Stored data:
□ □ □ □ □ □ □

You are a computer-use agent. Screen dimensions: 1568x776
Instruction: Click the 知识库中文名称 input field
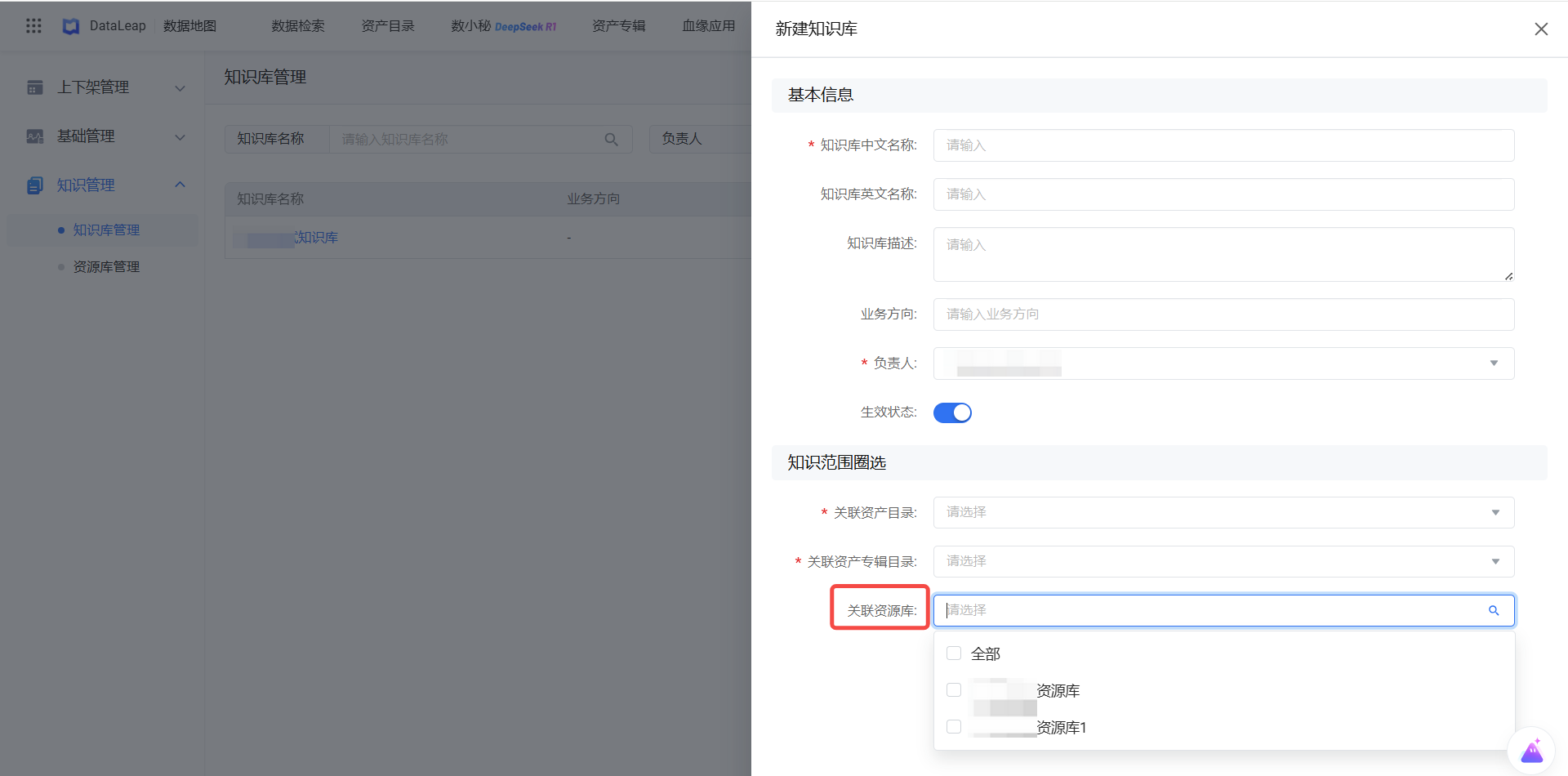coord(1223,145)
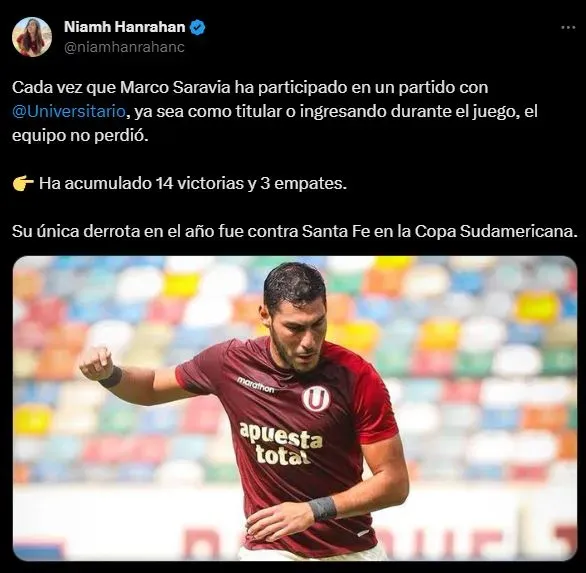Click the player's clenched raised fist
This screenshot has width=586, height=573.
tap(96, 363)
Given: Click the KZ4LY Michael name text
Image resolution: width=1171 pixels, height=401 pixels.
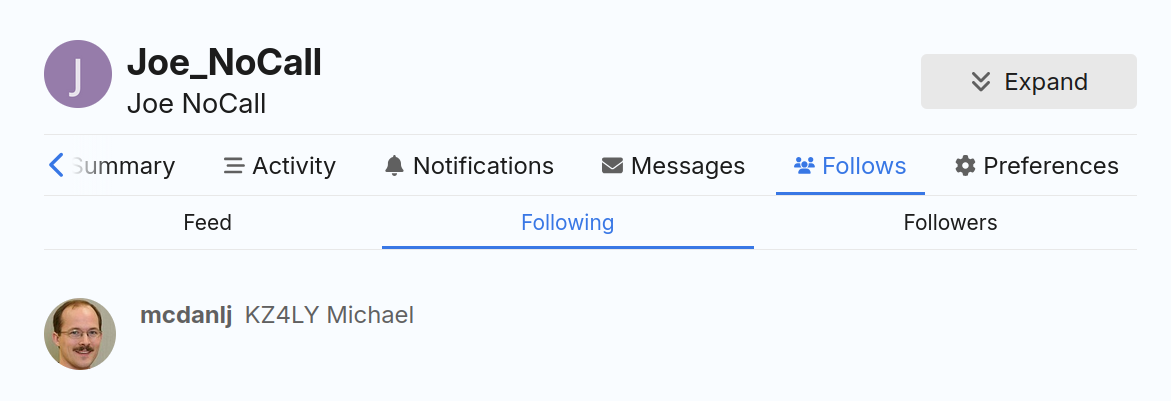Looking at the screenshot, I should point(329,316).
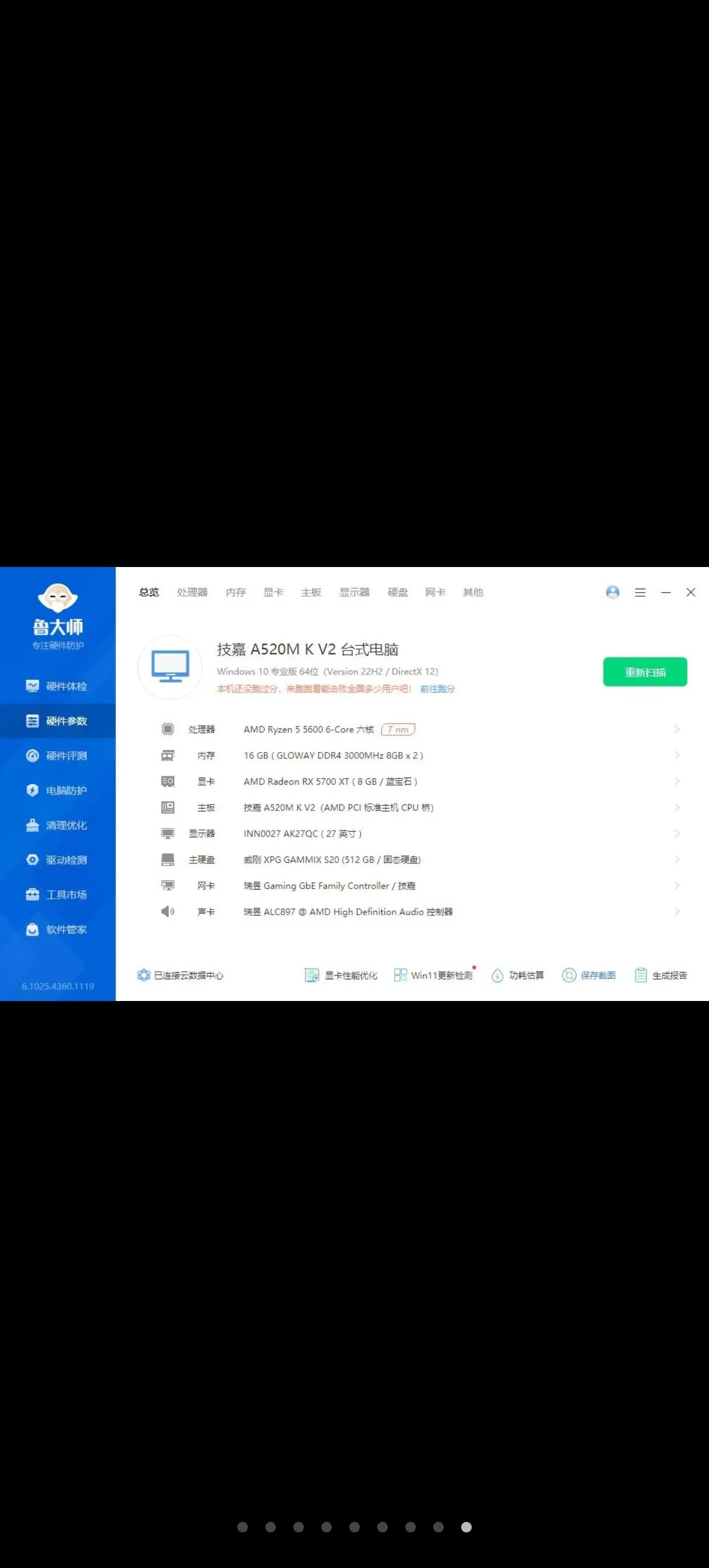The width and height of the screenshot is (709, 1568).
Task: Click the green 重新扫描 button
Action: (644, 672)
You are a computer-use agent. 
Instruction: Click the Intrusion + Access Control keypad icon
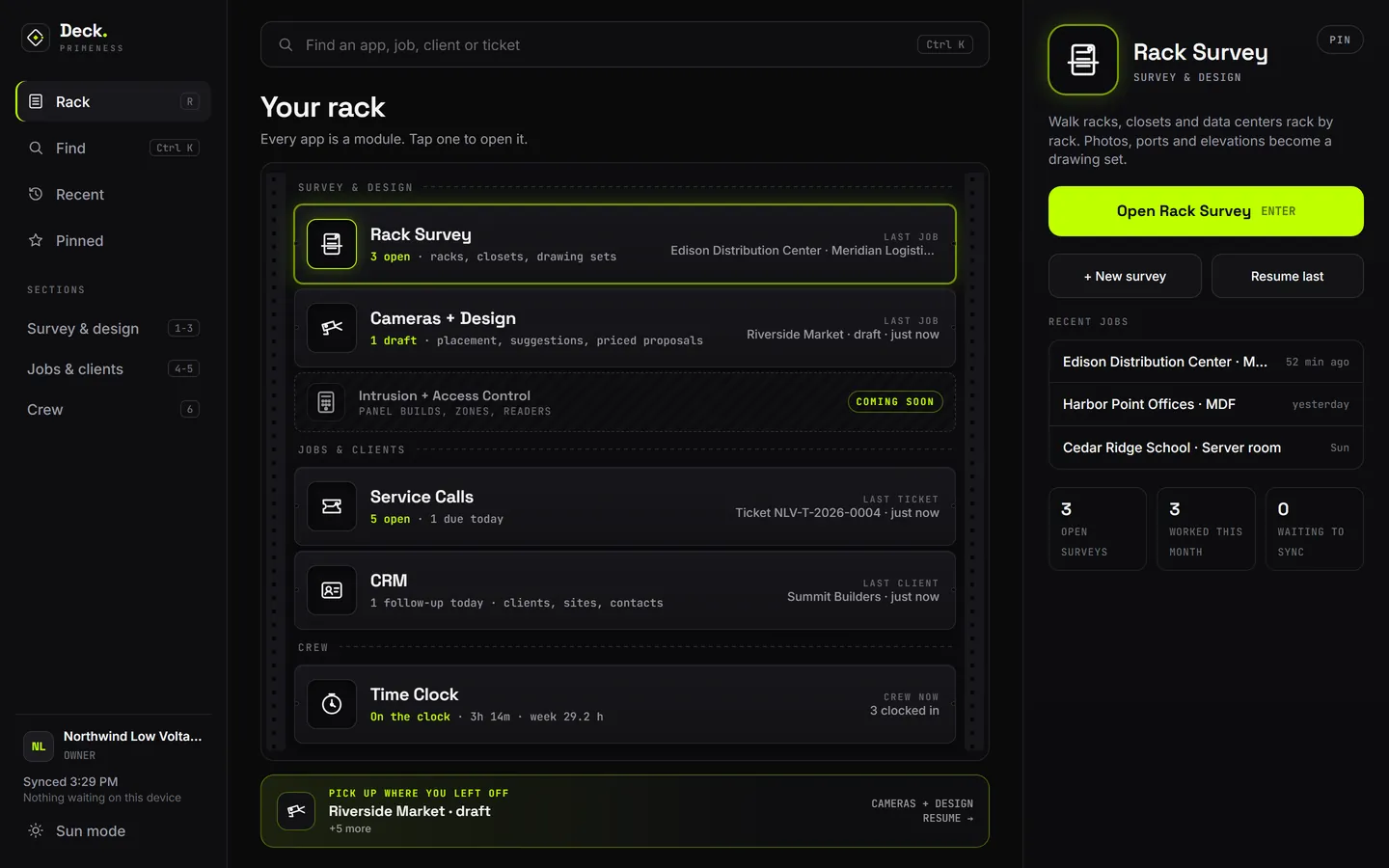pos(326,402)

□ □ □ □ □ □ □

Work to complete:
From the entries above, copy every line containing the word "agent".

Written answer:
You are a computer-use agent. Screen dimensions: 1568x776
You are a computer-use agent. 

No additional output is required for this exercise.